**WORK INSTRUCTION:**
Output all of the lines below exactly, and leave out each image.

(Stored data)
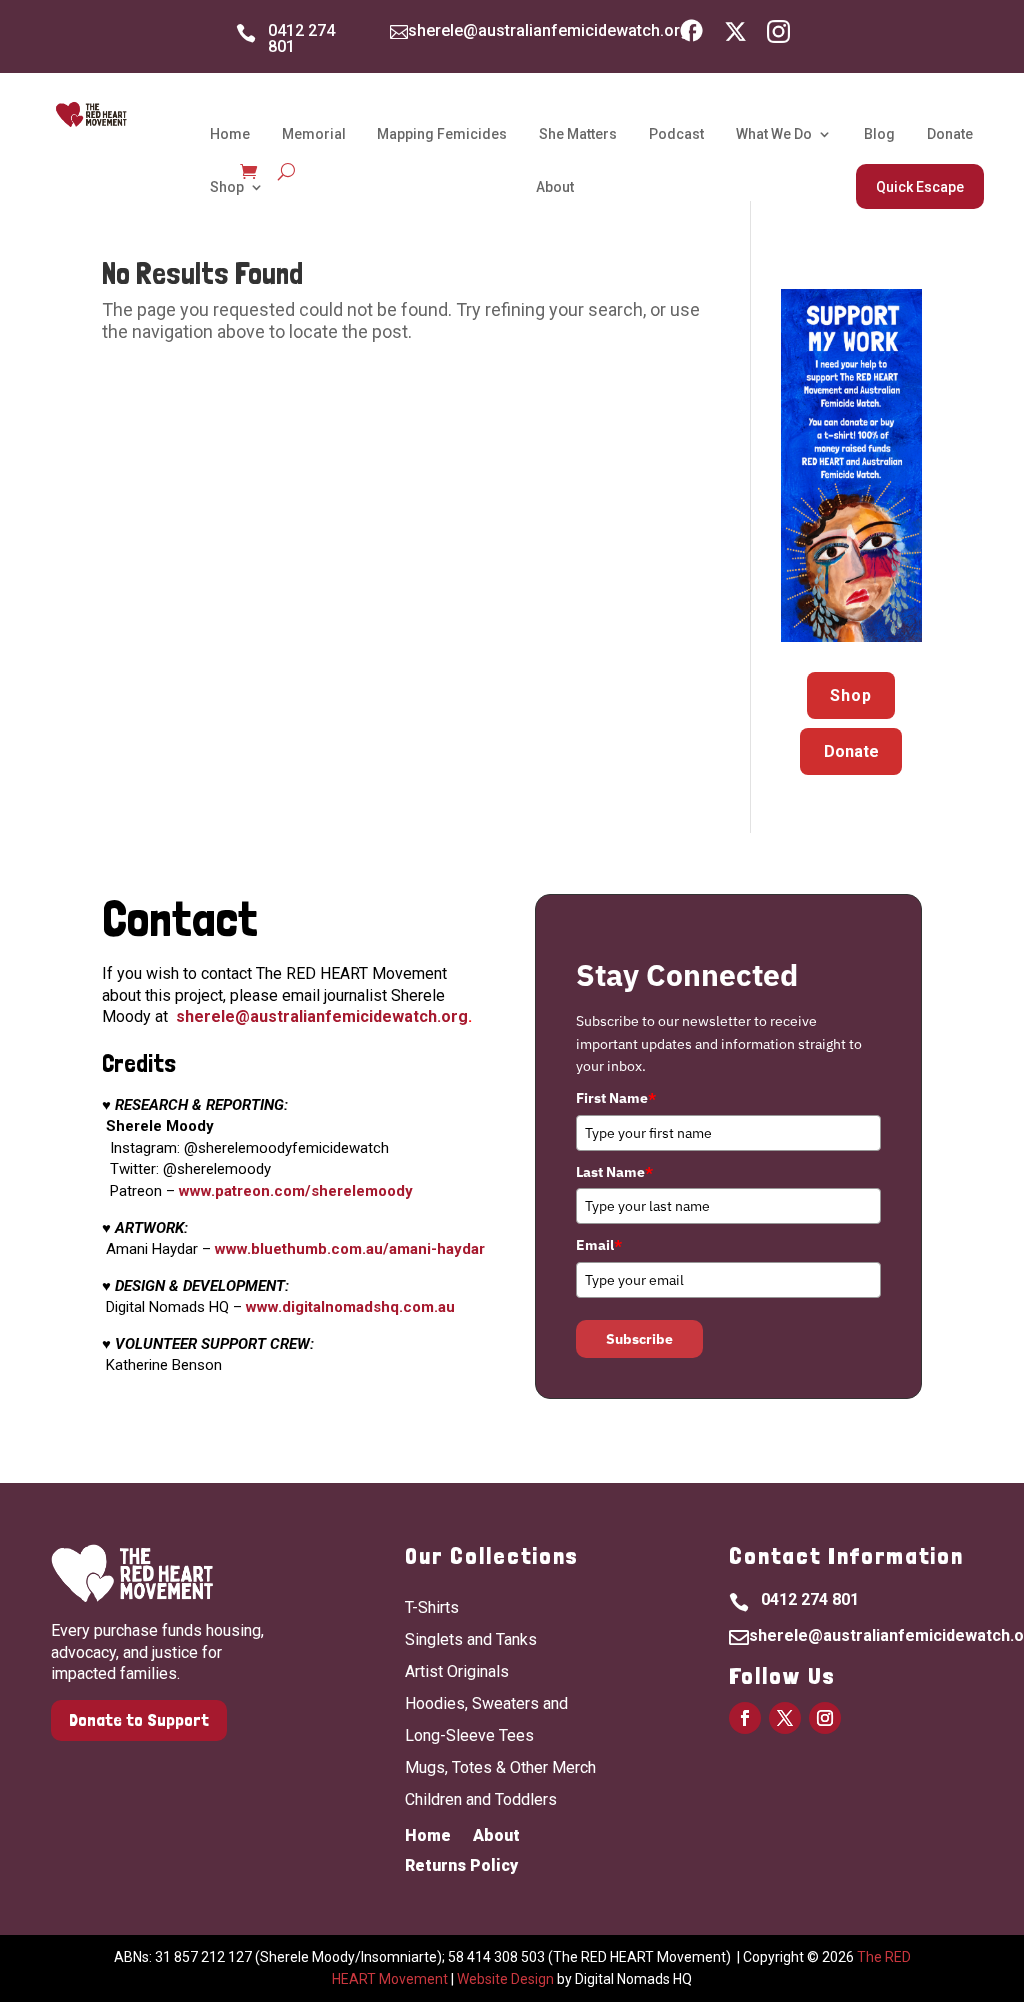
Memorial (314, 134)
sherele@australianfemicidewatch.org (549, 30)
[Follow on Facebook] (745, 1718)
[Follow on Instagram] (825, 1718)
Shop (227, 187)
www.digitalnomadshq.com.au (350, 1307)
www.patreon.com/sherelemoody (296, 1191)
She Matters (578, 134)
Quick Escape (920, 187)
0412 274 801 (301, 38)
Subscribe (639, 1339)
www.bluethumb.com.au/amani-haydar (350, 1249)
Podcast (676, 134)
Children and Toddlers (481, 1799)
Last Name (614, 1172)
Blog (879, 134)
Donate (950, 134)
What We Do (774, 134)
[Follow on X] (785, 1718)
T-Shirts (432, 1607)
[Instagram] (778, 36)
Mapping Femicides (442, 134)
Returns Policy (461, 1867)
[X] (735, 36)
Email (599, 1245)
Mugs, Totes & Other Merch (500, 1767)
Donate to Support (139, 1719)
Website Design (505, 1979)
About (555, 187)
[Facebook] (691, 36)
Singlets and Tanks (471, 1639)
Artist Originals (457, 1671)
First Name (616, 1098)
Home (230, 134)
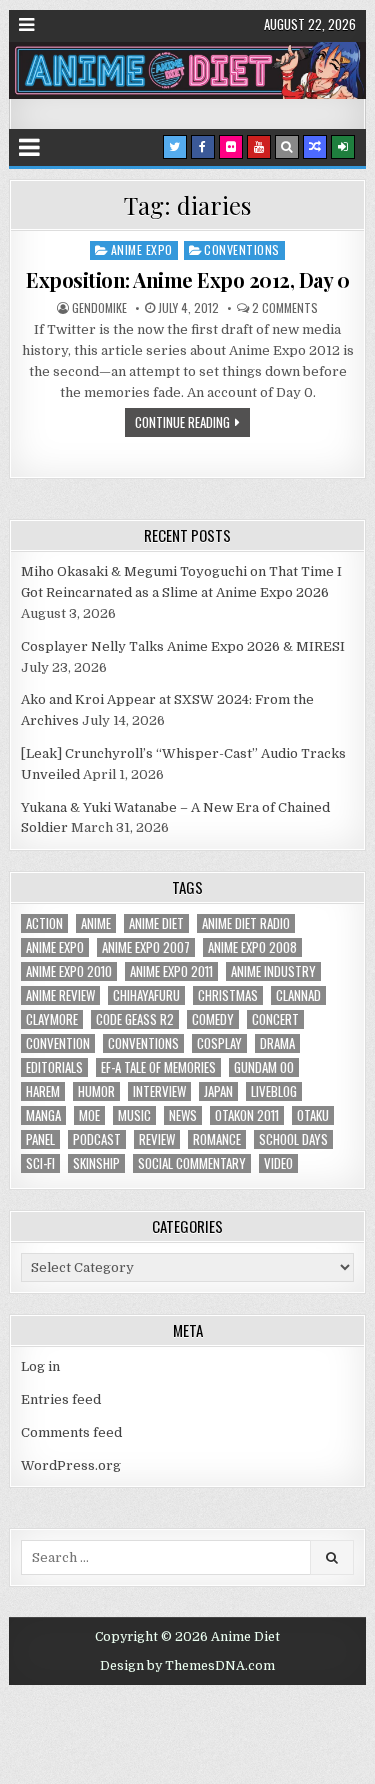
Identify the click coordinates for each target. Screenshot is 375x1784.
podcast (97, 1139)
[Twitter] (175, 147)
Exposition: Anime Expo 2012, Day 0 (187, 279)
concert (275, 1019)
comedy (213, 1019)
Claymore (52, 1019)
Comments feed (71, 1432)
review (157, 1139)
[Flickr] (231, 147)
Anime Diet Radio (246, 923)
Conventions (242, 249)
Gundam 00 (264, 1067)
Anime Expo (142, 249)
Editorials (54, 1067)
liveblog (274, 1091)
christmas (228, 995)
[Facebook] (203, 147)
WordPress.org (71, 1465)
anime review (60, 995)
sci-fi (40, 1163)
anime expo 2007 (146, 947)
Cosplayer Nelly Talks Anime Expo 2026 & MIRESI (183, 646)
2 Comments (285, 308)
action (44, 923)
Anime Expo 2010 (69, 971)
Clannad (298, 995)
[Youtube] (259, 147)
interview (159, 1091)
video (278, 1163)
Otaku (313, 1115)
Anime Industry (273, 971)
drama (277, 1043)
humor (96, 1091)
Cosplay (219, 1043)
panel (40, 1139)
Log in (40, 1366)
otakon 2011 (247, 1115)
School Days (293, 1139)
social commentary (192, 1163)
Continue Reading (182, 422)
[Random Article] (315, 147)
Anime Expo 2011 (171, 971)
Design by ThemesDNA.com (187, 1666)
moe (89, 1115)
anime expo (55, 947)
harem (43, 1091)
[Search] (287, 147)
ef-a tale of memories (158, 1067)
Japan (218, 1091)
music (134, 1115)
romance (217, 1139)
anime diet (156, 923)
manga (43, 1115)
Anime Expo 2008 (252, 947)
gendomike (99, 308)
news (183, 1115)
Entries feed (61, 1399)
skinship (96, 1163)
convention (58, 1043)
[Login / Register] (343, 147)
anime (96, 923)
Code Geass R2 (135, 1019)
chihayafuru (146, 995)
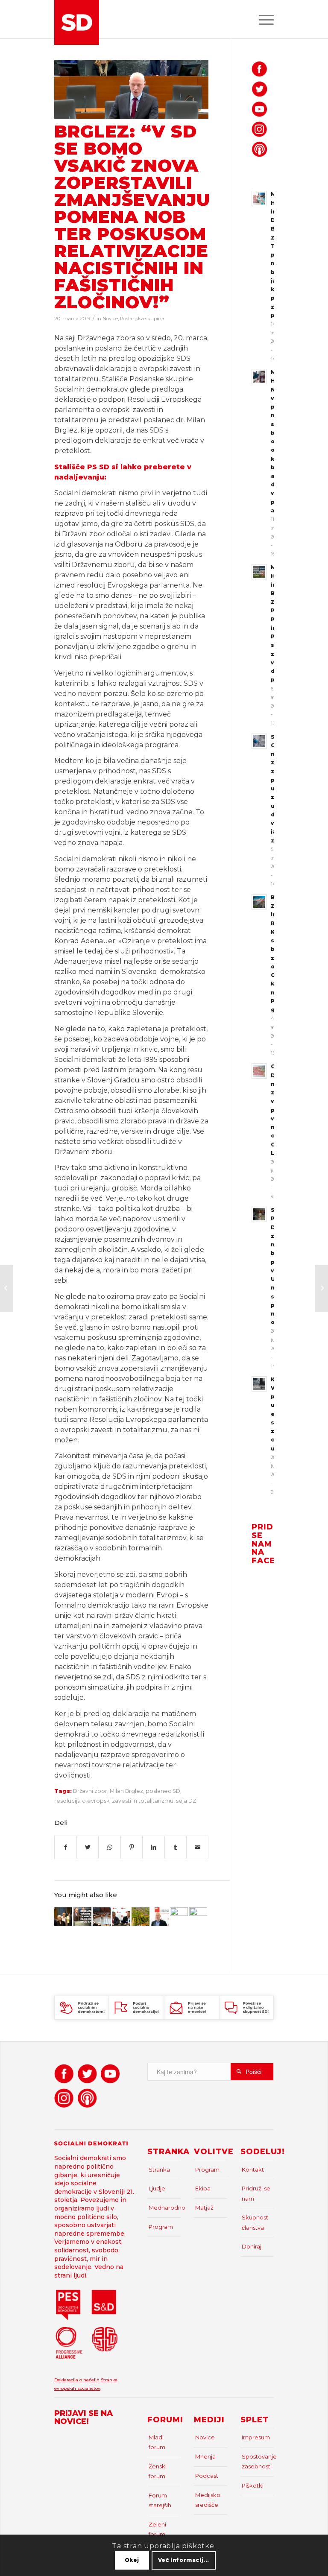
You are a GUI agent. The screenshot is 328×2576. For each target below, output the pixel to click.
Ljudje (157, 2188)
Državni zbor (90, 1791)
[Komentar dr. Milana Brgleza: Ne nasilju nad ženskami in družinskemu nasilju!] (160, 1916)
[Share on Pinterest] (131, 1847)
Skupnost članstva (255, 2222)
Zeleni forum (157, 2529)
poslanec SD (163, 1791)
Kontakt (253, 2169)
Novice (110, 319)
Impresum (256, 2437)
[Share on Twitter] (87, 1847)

**ANSWER SECTION:**
Memorial (314, 134)
sherele@australianfemicidewatch.org (549, 30)
[Follow on Facebook] (745, 1718)
[Follow on Instagram] (825, 1718)
Shop (227, 187)
www.digitalnomadshq.com.au (350, 1307)
www.patreon.com/sherelemoody (296, 1191)
She Matters (578, 134)
Quick Escape (920, 187)
0412 274 801 (301, 38)
Subscribe (639, 1339)
www.bluethumb.com.au/amani-haydar (350, 1249)
Podcast (676, 134)
Children and Toddlers (481, 1799)
Last Name (614, 1172)
Blog (879, 134)
Donate (950, 134)
What We Do (774, 134)
[Follow on X] (785, 1718)
T-Shirts (432, 1607)
[Instagram] (778, 36)
Mapping Femicides (442, 134)
Returns Policy (461, 1867)
[X] (735, 36)
Email (599, 1245)
Mugs, Totes & Other Merch (500, 1767)
Donate to Support (139, 1719)
Website Design (505, 1979)
About (555, 187)
[Facebook] (691, 36)
Singlets and Tanks (471, 1639)
Artist Originals (457, 1671)
First Name (616, 1098)
Home (230, 134)
Identify the click coordinates for each target. Screenshot is 375x1784.
podcast (97, 1139)
[Twitter] (175, 147)
Exposition: Anime Expo 2012, Day 0 (187, 279)
concert (275, 1019)
comedy (213, 1019)
Claymore (52, 1019)
Comments feed (71, 1432)
review (157, 1139)
[Flickr] (231, 147)
Anime Diet Radio (246, 923)
Conventions (242, 249)
Gundam 00 (264, 1067)
Anime Expo (142, 249)
Editorials (54, 1067)
liveblog (274, 1091)
christmas (228, 995)
[Facebook] (203, 147)
WordPress.org (71, 1465)
anime review (60, 995)
sci-fi (40, 1163)
anime expo 2007 (146, 947)
Cosplayer Nelly Talks Anime Expo 2026 & MIRESI (183, 646)
2 Comments (285, 308)
action (44, 923)
Anime Expo 2010 (69, 971)
Clannad (298, 995)
[Youtube] (259, 147)
interview (159, 1091)
video (278, 1163)
Otaku (313, 1115)
Anime Industry (273, 971)
drama (277, 1043)
humor (96, 1091)
Cosplay (219, 1043)
panel (40, 1139)
Log in (40, 1366)
otakon 2011 (247, 1115)
School Days (293, 1139)
social commentary (192, 1163)
Continue Reading (182, 422)
[Random Article] (315, 147)
Anime Expo 2011 (171, 971)
Design by ThemesDNA.com (187, 1666)
moe (89, 1115)
anime expo (55, 947)
harem (43, 1091)
[Search] (287, 147)
ef-a tale of memories (158, 1067)
Japan (218, 1091)
music (134, 1115)
romance (217, 1139)
anime diet (156, 923)
manga (43, 1115)
Anime Expo 2008 (252, 947)
gendomike (99, 308)
news (183, 1115)
Entries feed (61, 1399)
skinship (96, 1163)
convention (58, 1043)
[Login / Register] (343, 147)
anime (96, 923)
Code Geass R2 (135, 1019)
chihayafuru (146, 995)
You are a GUI agent. The screenshot is 328×2576. For each target below, output the pixel to click.
Ljudje (157, 2188)
Državni zbor (90, 1791)
[Komentar dr. Milana Brgleza: Ne nasilju nad ženskami in družinskemu nasilju!] (160, 1916)
[Share on Pinterest] (131, 1847)
Skupnost članstva (255, 2222)
Zeleni forum (157, 2529)
poslanec SD (163, 1791)
Kontakt (253, 2169)
Novice (110, 319)
Impresum (256, 2437)
[Share on Twitter] (87, 1847)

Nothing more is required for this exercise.